Un altra forma di carità era la distribuzione di un particolare pane, tagliato a croce in superficie ed aromatizzato da semi di finocchio selvatico. Queste pagnottelle si chiamano i “Cricchi di San Giuseppe”. Ancora oggi sono prodotte da alcuni fornai della città e portate in Chiesa, dove, dopo essere state benedette, vengono offerte a tutti i parrocchiani.

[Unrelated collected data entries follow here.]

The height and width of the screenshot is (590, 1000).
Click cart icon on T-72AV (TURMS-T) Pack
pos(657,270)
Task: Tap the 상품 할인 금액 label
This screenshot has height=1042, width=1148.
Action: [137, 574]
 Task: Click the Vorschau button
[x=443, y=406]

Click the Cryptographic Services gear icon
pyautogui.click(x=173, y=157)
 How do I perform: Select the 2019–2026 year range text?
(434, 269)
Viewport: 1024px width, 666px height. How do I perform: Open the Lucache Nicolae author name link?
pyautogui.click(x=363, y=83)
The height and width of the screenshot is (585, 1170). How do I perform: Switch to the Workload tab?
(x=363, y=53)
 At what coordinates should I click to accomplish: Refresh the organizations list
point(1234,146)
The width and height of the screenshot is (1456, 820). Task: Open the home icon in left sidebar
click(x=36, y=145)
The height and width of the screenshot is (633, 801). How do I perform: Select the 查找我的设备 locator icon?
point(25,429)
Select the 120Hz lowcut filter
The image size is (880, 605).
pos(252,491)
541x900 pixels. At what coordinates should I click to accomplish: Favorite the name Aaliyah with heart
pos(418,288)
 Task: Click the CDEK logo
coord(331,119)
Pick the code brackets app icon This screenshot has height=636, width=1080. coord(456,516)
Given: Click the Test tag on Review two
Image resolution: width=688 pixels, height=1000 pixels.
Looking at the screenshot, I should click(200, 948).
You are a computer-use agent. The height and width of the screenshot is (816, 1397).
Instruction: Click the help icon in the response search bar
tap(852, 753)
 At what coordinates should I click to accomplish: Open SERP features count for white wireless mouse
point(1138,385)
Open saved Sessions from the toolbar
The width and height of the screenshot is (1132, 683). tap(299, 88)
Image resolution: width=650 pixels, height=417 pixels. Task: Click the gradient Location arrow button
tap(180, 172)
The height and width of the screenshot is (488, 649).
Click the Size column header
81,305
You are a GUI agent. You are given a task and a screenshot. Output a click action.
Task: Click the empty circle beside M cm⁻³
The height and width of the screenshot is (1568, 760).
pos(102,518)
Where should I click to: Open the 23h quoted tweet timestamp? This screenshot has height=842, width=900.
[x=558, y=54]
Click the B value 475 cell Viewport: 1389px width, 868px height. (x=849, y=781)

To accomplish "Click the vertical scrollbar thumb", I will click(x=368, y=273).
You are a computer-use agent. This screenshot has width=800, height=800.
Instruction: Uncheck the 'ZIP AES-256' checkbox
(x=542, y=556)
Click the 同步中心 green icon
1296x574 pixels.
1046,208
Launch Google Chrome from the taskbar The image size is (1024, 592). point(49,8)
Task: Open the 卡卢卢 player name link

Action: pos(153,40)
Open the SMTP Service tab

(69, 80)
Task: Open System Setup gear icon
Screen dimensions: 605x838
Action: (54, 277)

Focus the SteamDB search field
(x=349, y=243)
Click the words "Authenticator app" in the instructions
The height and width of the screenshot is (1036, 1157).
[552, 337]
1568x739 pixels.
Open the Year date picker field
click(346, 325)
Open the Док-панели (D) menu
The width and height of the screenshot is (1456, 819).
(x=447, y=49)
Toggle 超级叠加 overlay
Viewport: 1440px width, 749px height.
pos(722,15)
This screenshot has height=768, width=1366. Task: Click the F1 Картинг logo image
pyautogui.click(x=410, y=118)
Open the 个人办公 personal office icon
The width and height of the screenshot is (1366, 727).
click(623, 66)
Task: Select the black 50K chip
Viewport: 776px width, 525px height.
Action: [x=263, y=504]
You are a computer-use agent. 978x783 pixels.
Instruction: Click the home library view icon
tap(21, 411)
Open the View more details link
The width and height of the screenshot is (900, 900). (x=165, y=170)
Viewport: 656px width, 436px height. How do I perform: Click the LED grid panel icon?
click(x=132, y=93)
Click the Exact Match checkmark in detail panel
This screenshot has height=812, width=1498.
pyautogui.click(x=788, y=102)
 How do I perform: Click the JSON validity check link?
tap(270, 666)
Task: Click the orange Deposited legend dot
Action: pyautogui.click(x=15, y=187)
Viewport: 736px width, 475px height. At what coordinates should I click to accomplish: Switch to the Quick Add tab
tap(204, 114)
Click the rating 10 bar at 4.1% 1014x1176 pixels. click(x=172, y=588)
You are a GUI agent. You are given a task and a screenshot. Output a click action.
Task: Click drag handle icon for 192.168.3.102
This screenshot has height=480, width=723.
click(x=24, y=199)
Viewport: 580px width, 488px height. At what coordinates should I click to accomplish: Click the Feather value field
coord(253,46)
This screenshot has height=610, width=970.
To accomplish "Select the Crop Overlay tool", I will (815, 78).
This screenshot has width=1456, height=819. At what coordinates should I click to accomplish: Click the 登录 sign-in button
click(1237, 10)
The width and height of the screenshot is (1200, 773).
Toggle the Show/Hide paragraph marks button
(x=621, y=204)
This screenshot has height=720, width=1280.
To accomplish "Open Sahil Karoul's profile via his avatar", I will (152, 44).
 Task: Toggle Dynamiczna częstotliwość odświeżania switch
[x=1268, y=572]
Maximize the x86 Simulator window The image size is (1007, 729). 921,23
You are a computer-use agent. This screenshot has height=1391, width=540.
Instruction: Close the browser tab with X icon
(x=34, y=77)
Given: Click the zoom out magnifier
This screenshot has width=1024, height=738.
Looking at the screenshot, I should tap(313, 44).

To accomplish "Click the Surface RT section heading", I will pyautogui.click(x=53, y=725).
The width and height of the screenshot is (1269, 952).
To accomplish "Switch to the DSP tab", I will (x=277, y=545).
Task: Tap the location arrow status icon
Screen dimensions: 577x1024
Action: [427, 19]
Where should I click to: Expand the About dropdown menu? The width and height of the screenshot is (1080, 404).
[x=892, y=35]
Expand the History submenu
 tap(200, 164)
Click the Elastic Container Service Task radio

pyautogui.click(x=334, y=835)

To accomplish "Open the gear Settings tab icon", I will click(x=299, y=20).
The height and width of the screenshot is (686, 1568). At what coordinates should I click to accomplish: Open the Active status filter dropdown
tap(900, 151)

Un’ altra importante tradizione della festa di San Giuseppe è quella delle “vampe”, il cui significato era quello di togliere il freddo ai bisognosi, oltre che di glorificare il santo. La sera della vigilia, tra le vie della città, ancora oggi vengono accatastate casse di legno, tavole e roba vecchia a cui viene dato fuoco, tra le grida di grandi e bambini che urlano in coro “Evviva S. Giuseppi”. Questo rito molto suggestivo e un tantino pericoloso (ogni anno i vigili del fuoco hanno un bel da fare durante questa nottata) ha in effetti origini precristiane, legate al culto del sole e ai festeggiamenti dell’equinozio di primavera e dell’arrivo di una stagione più propizia.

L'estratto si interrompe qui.